Top-line data from the ExteNET study - which were released earlier this week - appear to establish Puma Biotechnology's neratinib as a viable therapy for use in the extended adjuvant setting for HER2-positive breast cancer. Data indicates that treatment with neratinib for 12 months following standard 12-month therapy with Herceptin increases disease-free survival by 33 percent versus placebo.

Significantly, there appear to be no other products in development for usage in this setting. With Roche's Herceptin generating annual sales of around $4 billion in the adjuvant setting, analysts have been quick to ascribe blockbuster potential to neratinib - see ViewPoints: Puma's perfect storm - share price triples on new breast cancer data.

The data come as something of a surprise. Partly as the ExteNET study is a legacy of Pfizer's development of neratinib (Puma in-licensed the compound in 2011 and have primarily focused on its development in neo-adjuvant HER2-positive breast cancer) and partly as previous efforts to extend duration of therapy in adjuvant patients have delivered less than compelling data.

Most notably, the HERA study failed to demonstrate any benefit from extending adjuvant therapy with Herceptin from one to two years. Nevertheless, this has not prevented some commentators from arguing that a more valid study design would be to compare a combination of neratinib and Herceptin to Herceptin monotherapy during a second year of adjuvant therapy (rather than compare neratinib to placebo as the ExteNET study does). Puma has partially defended the study design by suggesting that neratinib has demonstrated effectiveness in patient subsets where Roche's newer HER2 therapies Perjeta and Kadcyla have not. This could differentiate the product and thus ensure longer-term use in the extended adjuvant setting even if Roche is successful in shifting the standard of care for adjuvant patients via its two newer therapies.
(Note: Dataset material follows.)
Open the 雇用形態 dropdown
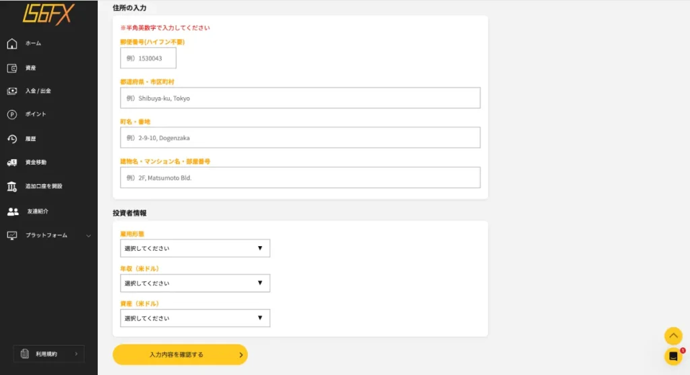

Puma is also yet to unveil any safety data from ExteNET, but has cautioned that the rate of grade 3 diarrhoea could be as high as 30 percent. In subsequently initiated studies of neratinib, Puma has employed Imodium prophylaxis to combat this side effect and hopes to reduce the rate to between 5 percent and 10 percent in a real-world setting.

To initially ascertain the commercial opportunity for neratinib based on top-line data from ExteNET, FirstWord is this week polling US and EU5-based oncologists. Specifically we are asking them...
  • What percentage of adjuvant HER2-positive breast cancer patients (who have received standard 12-month therapy with trastuzumab) they estimate are eligible for further treatment?
  • How they would describe the significance of newly announced data for neratinib within the context of disease management for adjuvant HER2-positive breast cancer patients?
  • How feasible and acceptable is the suggestion that use of Imodium is expected to reduce diarrhoea rates to between 5 percent and 10 percent in a real-world setting?
  • To what percentage of adjuvant HER2-positive breast cancer patients (who have received standard 12-month therapy with trastuzumab) they would you expect to prescribe neratinib to 12 months after it becomes available?
  • To what percentage of the same patient group (in the same setting) they would expect to prescribe neratinib to three years after launch?